* Materials provided *
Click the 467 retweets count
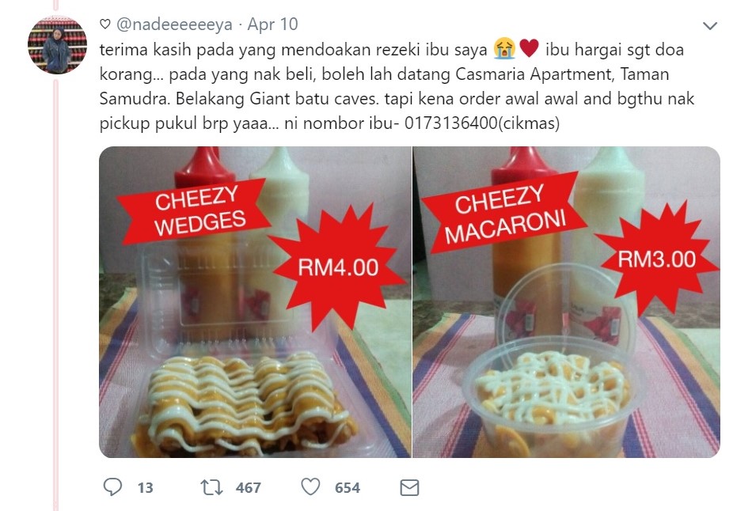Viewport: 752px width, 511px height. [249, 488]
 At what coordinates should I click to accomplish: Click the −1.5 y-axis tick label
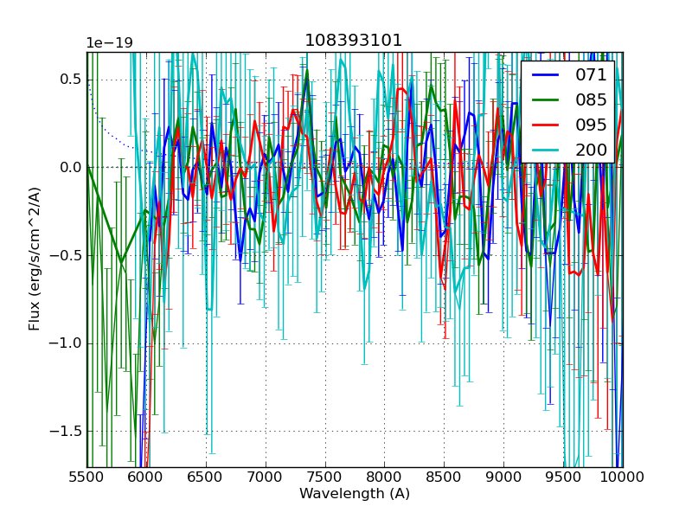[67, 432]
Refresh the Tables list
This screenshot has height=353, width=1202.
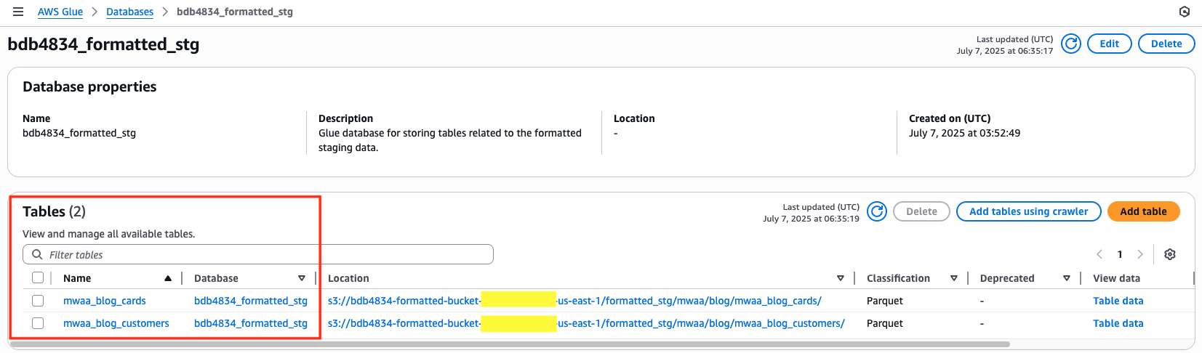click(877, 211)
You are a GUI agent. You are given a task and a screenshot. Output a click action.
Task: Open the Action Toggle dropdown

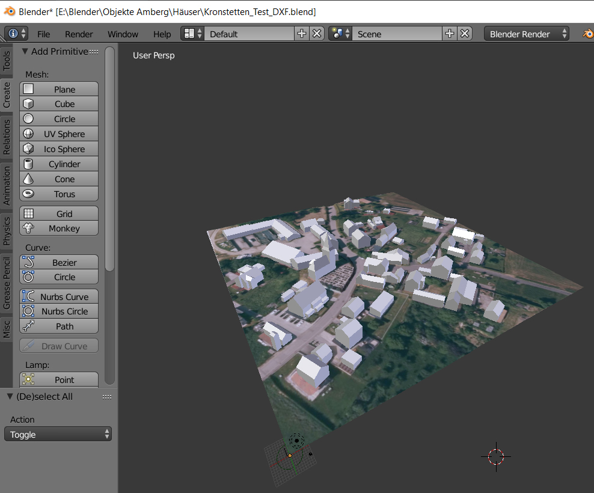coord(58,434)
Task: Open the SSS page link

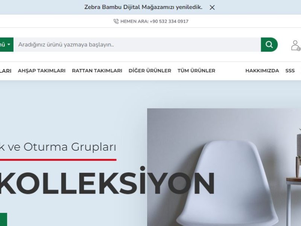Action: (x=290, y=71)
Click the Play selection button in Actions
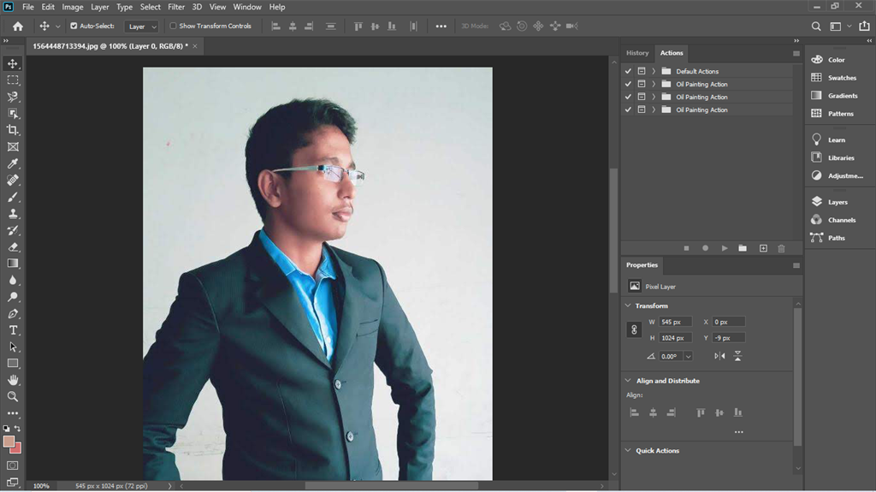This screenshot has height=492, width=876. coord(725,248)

* Aim of the exercise *
Reproduce all of the data exactly, omitting each picture it holds.

* Exercise response *
Click the 467 retweets count
Viewport: 752px width, 511px height. [249, 488]
 At what coordinates should I click to accomplish: Click the −1.5 y-axis tick label
[67, 432]
Refresh the Tables list
This screenshot has height=353, width=1202.
click(877, 211)
You are a GUI agent. You are given a task and a screenshot. Output a click action.
Task: Open the Action Toggle dropdown

coord(58,434)
Task: Open the SSS page link

Action: (x=290, y=71)
Click the Play selection button in Actions
This screenshot has height=492, width=876. coord(725,248)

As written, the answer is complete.